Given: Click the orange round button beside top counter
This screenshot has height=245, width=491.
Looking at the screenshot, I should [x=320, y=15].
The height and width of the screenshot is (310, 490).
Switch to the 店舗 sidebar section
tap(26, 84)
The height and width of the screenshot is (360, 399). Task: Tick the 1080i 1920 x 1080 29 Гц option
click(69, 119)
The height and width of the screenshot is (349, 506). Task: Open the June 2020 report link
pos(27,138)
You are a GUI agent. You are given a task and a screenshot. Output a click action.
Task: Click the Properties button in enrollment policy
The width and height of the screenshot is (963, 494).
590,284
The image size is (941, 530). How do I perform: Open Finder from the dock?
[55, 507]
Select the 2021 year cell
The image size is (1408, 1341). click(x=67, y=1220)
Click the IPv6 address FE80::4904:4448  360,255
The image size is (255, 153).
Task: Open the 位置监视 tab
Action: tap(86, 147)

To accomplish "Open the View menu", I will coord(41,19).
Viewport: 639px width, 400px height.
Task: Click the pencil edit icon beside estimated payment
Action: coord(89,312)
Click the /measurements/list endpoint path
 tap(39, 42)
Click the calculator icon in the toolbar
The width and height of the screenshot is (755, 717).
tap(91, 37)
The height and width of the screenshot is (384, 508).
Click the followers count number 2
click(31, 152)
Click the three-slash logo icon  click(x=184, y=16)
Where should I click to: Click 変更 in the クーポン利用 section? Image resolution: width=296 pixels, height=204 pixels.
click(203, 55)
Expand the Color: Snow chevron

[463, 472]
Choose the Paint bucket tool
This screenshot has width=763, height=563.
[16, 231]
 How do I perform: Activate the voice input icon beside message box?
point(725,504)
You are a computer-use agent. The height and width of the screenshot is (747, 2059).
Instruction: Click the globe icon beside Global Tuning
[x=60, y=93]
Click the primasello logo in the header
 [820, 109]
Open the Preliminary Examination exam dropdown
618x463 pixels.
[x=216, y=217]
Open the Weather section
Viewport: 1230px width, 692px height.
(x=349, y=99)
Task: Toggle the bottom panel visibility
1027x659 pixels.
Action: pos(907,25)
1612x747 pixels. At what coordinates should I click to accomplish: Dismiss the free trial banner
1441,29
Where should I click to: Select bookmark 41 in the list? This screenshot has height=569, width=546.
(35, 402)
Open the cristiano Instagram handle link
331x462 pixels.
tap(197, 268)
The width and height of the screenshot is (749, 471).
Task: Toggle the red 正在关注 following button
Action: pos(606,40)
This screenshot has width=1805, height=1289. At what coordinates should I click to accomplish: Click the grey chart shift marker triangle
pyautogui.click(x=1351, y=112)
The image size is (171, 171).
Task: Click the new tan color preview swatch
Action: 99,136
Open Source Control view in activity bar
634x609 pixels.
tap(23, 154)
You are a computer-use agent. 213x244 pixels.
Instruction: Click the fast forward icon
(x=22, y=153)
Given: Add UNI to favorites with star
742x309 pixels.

• • • • • • •

- [What the task asks]:
Rewrite the stretch of records from the line containing "The height and width of the screenshot is (349, 506)." through the line containing "Action: coord(89,312)" as a JSON list of strings, one string per line, omitting blank lines.

- [Task output]:
[
  "The height and width of the screenshot is (349, 506). Task: Open the June 2020 report link",
  "pos(27,138)",
  "You are a GUI agent. You are given a task and a screenshot. Output a click action.",
  "Task: Click the Properties button in enrollment policy",
  "The width and height of the screenshot is (963, 494).",
  "590,284",
  "The image size is (941, 530). How do I perform: Open Finder from the dock?",
  "[55, 507]",
  "Select the 2021 year cell",
  "The image size is (1408, 1341). click(x=67, y=1220)",
  "Click the IPv6 address FE80::4904:4448  360,255",
  "The image size is (255, 153).",
  "Task: Open the 位置监视 tab",
  "Action: tap(86, 147)",
  "To accomplish \"Open the View menu\", I will coord(41,19).",
  "Viewport: 639px width, 400px height.",
  "Task: Click the pencil edit icon beside estimated payment",
  "Action: coord(89,312)"
]